Saved data entries:
□ □ □ □

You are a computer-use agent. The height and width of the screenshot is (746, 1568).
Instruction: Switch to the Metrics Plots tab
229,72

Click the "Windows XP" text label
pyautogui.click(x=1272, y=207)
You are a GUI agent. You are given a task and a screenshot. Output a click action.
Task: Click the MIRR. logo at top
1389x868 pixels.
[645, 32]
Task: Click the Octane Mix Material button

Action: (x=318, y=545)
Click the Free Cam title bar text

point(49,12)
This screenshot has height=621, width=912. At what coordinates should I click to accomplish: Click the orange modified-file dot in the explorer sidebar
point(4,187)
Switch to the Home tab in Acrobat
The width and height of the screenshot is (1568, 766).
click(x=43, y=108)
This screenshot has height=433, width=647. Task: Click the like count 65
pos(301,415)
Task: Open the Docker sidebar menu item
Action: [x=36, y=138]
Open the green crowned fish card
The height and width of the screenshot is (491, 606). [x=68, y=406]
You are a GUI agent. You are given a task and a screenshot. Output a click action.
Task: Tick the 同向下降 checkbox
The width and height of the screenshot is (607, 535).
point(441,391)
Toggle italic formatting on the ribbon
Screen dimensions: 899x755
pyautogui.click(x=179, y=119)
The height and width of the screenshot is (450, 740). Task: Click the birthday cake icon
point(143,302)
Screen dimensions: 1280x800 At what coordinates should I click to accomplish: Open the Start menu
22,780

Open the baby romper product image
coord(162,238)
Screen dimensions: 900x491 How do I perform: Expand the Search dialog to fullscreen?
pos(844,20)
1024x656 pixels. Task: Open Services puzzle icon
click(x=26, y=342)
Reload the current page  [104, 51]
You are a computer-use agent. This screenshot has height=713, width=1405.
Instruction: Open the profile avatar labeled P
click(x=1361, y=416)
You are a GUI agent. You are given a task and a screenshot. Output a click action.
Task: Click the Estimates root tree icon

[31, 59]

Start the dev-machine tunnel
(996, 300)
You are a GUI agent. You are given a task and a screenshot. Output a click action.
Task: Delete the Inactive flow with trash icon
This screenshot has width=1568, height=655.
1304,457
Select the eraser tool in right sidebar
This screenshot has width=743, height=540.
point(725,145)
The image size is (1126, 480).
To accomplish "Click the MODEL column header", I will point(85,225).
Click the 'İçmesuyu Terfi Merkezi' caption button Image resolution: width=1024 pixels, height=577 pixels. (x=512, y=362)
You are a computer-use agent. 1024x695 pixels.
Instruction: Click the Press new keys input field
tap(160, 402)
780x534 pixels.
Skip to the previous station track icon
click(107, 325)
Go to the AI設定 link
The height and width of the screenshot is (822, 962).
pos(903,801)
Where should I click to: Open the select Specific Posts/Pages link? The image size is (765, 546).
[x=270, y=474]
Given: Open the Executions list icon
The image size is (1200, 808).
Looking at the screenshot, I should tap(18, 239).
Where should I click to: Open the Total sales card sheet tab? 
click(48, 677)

□ □ □ □

Exercise aim: All lines in the records above that contain "computer" are to be reported.

Answer space:
You are a computer-use agent. The height and width of the screenshot is (746, 1568).
You are a computer-use agent. This screenshot has height=713, width=1405.
You are a computer-use agent. 1024x695 pixels.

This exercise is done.